= Task prompt =
Reproduce the entries below exactly, but only from the line containing "You are a computer-use" to the line containing "Open the @UnrealEngine", inclusive.

[Saved entries]
- Opening Delimiter -

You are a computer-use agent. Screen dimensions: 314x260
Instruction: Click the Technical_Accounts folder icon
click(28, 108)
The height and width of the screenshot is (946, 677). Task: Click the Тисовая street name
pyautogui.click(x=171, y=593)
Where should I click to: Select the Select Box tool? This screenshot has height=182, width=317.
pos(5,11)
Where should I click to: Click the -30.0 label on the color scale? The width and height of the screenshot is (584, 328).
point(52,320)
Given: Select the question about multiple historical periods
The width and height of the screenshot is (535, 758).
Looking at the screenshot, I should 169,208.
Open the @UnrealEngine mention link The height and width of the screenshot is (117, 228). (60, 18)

- Closing Delimiter -
- Opening Delimiter -

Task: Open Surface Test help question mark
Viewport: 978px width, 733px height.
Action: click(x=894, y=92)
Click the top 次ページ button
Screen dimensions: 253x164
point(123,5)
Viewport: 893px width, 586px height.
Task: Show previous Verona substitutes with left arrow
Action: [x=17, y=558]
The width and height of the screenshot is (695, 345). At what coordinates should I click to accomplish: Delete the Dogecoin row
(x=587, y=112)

- Closing Delimiter -

= Answer for this exercise =
You are a computer-use agent. Screen dimensions: 314x260
Instruction: Click the Technical_Accounts folder icon
click(28, 108)
The height and width of the screenshot is (946, 677). Task: Click the Тисовая street name
pyautogui.click(x=171, y=593)
Where should I click to: Select the Select Box tool? This screenshot has height=182, width=317.
pos(5,11)
Where should I click to: Click the -30.0 label on the color scale? The width and height of the screenshot is (584, 328).
point(52,320)
Given: Select the question about multiple historical periods
The width and height of the screenshot is (535, 758).
Looking at the screenshot, I should 169,208.
Open the @UnrealEngine mention link The height and width of the screenshot is (117, 228). (60, 18)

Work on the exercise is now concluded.